Gravity-sensing and gravity-oriented polarized growth of characean rhizoids and protonemata are dependent on the actin cytoskeleton. The multiple functions and dynamic nature of the actin cytoskeleton are conferred by the concerted action of a variety of actin-binding proteins. Monomer actin-binding profilin, actin-depolymerizing factor (ADF) and spectrin-like proteins concentrate in a central prominent spot in the apex of both cell types, where they colocalize with a dense, spherical actin array and a unique aggregate of endoplasmic reticulum (ER), which represents the structural center of the Spitzenkorper1. Spectrin-like proteins are suggested to be involved in stabilizing the ER aggregate by forming crosslinks between ER membranes and actin filaments.
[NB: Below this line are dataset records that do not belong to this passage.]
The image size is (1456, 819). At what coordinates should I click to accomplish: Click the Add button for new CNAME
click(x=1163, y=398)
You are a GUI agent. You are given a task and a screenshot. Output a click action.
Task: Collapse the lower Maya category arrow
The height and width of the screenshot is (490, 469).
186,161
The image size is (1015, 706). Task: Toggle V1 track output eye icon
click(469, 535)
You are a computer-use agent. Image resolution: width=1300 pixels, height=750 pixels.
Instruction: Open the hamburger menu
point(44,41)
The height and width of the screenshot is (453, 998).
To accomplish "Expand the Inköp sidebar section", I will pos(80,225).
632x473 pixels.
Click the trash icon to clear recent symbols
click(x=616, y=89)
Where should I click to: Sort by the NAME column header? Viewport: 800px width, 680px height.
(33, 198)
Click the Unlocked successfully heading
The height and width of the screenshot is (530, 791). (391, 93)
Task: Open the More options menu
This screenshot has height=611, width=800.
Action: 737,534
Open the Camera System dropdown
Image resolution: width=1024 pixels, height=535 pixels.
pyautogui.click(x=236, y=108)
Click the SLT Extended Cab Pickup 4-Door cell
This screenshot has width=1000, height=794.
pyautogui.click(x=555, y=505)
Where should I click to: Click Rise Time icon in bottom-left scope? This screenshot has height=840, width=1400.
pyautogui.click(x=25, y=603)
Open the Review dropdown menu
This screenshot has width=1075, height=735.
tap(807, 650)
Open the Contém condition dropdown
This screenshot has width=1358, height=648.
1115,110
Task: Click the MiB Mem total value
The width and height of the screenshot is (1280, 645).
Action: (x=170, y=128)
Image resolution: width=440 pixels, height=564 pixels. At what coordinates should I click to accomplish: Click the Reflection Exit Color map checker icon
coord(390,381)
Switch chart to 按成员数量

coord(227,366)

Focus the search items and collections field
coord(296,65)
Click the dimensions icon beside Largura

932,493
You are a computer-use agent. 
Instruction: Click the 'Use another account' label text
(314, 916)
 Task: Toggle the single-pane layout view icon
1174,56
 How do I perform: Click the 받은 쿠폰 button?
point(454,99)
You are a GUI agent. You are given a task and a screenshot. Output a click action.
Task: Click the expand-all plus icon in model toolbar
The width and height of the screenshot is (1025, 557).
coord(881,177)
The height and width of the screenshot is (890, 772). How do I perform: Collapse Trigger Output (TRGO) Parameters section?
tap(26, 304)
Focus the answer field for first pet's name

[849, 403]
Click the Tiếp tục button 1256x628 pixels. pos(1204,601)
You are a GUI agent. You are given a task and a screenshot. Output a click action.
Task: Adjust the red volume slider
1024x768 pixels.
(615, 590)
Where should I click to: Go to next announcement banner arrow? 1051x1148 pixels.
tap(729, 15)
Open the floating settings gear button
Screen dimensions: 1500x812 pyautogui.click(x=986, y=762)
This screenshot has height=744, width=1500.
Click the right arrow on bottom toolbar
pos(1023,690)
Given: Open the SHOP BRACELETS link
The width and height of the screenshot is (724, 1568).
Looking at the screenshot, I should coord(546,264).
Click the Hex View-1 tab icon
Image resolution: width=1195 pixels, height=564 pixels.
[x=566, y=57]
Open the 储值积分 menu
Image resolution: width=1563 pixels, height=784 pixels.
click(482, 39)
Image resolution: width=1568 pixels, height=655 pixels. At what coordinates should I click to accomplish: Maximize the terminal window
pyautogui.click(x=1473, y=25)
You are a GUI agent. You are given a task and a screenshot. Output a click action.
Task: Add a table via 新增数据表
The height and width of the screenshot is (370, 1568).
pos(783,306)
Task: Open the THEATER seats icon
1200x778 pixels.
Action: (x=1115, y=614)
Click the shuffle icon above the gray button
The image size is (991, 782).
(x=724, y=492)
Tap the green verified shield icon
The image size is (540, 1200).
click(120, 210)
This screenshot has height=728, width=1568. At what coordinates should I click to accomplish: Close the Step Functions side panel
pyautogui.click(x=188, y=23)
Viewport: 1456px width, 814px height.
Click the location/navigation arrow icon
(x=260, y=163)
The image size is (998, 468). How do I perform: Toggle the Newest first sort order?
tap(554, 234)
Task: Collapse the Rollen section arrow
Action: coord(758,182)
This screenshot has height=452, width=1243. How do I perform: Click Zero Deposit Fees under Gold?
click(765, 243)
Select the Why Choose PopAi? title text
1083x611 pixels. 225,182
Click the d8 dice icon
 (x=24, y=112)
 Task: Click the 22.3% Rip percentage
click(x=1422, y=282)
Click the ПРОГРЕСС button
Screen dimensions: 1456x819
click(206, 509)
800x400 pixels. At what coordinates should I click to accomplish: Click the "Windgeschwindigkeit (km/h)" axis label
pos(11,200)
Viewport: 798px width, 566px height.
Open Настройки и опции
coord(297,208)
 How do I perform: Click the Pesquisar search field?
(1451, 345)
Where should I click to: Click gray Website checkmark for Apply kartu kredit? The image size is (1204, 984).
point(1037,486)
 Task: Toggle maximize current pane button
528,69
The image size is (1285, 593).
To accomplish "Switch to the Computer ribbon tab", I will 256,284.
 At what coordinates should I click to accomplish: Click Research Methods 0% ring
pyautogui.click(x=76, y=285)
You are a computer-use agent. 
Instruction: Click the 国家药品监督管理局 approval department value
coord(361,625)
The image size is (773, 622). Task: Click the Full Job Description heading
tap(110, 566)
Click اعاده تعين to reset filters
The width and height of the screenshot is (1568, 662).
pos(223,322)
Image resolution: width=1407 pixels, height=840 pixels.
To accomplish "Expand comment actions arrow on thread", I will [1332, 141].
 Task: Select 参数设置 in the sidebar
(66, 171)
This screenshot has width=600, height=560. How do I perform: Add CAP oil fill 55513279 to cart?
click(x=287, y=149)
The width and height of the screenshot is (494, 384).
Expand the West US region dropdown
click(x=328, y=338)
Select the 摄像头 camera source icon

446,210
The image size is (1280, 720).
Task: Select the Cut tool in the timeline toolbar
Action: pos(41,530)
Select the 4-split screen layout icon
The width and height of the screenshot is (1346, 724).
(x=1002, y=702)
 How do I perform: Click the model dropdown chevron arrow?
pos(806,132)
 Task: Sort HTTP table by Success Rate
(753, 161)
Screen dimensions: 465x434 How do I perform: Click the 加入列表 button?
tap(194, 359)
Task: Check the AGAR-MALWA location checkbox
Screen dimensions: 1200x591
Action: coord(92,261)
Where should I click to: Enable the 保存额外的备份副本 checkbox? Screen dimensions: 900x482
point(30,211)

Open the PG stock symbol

The apical actin filaments radially assemble from the center of the Spitzenkorper, where actin polymerization might be under local control of ADF and profilin. Distinct actin filaments extend into the outermost tip and form a dense meshwork in the apical and subapical region, before they are incorporated into thick bundles that generate rotational cytoplasmic streaming in the basal region of both cells. The actomyosin system not only mediates the transport of secretory vesicles to the growing tip and controls the incorporation pattern of cell wall material, but also coordinates the tip-focused distribution pattern of calcium channels in the apical membrane which establish the tip-high calcium gradient, the prerequisite for exocytosis. Microgravity experiments have added much to our understanding that both cell types use an efficient actomyosin-based system to control and correct the position of their statoliths and to direct sedimenting statoliths to confined graviperception sites at the plasma membrane. Actin´s involvement in the graviresponses is more indirect. The upward growth of negatively gravitropic protonemata was shown to be preceded by a statolith-induced relocalization the calcium gradient to the upper flank that does not occur in positively gravitropic (downward growing) rhizoids, in which statolith sedimentation is followed by differential flank growth. Combining these results, it is evident that the spatiotemporal control of actin polymerization and dynamic actin remodeling is fundamental for the process of gravity sensing and gravityoriented polarized growth in characean rhizoids and protonemata.